We've detected that you're using an ad content blocking browser plug-in or feature. Ads provide a critical source of revenue to the continued operation of Silicon Investor.  We ask that you disable ad blocking while on Silicon Investor in the best interests of our community.  If you are not using an ad blocker but are still receiving this message, make sure your browser's tracking protection is set to the 'standard' level.
Strategies & Market Trends : The Epic American Credit and Bond Bubble Laboratory -- Ignore unavailable to you. Want to Upgrade?


To: russwinter who wrote (4738)1/10/2004 9:22:43 PM
From: Wyätt Gwyön  Read Replies (2) | Respond to of 110194
 
Bernanke would have people believe (that the only inflation indicators to watch are Wal Mart SKUs and US employment c

i think that's me, not Bernanke -g-

and that asset inflation doesn't matter

it certainly matters. one way of looking at it, though, is that asset inflation is unsustainable and assets will crash. what has kept the economy growing but a borrowing consumer? and what has kept the consumer debt growing but unsustainable asset inflation? take away the inflation and there's no growth, just eco-death.

such a crash (very well deserved, imo) would cause a slew of BKs among homeowners. given that there's no real income growth in the first place, an asset crash in this highly indebted environment cannot but cause a deflationary depression imo. so again, WMT SKUs and weak income growth, poor workforce participation, yada yada, can all be leading indicators of the coming consumer death spiral.

this does not strike me as inflationary, although for other well-documented reasons i expect inflation in energy prices, and eventually food, and perhaps everything else once the entire world economy collapses in 20 years. but that is a ways off.



To: russwinter who wrote (4738)1/10/2004 10:26:38 PM
From: Crimson Ghost  Read Replies (1) | Respond to of 110194
 
The Fed will indeed keep rates low (but low does not necessarily mean 1%) as long as it can.
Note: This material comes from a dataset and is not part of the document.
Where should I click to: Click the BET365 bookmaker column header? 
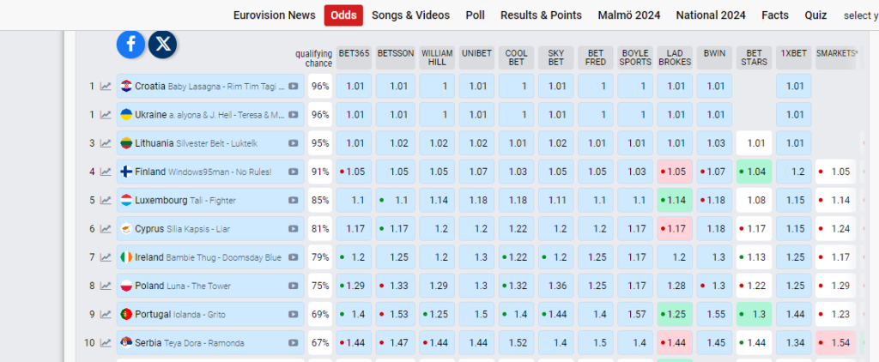click(354, 53)
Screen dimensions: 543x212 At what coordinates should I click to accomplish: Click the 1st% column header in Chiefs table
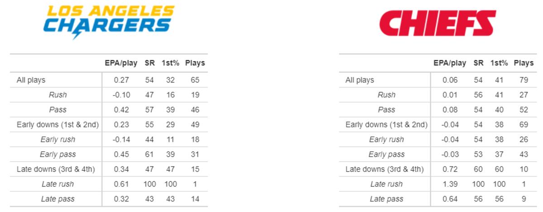pyautogui.click(x=499, y=63)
But their ability to do depends on Asian CBs continuing to purchase truckloads of dollars day and night in an endless spiral. If the Asians were to cease and desist or even just reduce the number of truckloads, the dollar would plunge, US inflation and bond yields would skyrocket and Greenspan would be FORCED to hike short rates sharply or risk double-digit inflation and the collapse of the financial system as we know it.



To: russwinter who wrote (4738)1/11/2004 11:21:30 AM
From: russwinter  Respond to of 110194
 
Brazil's emerging soybean drought? This is big IMO, with only 100 million MT grain stocks available worldwide (25 year low).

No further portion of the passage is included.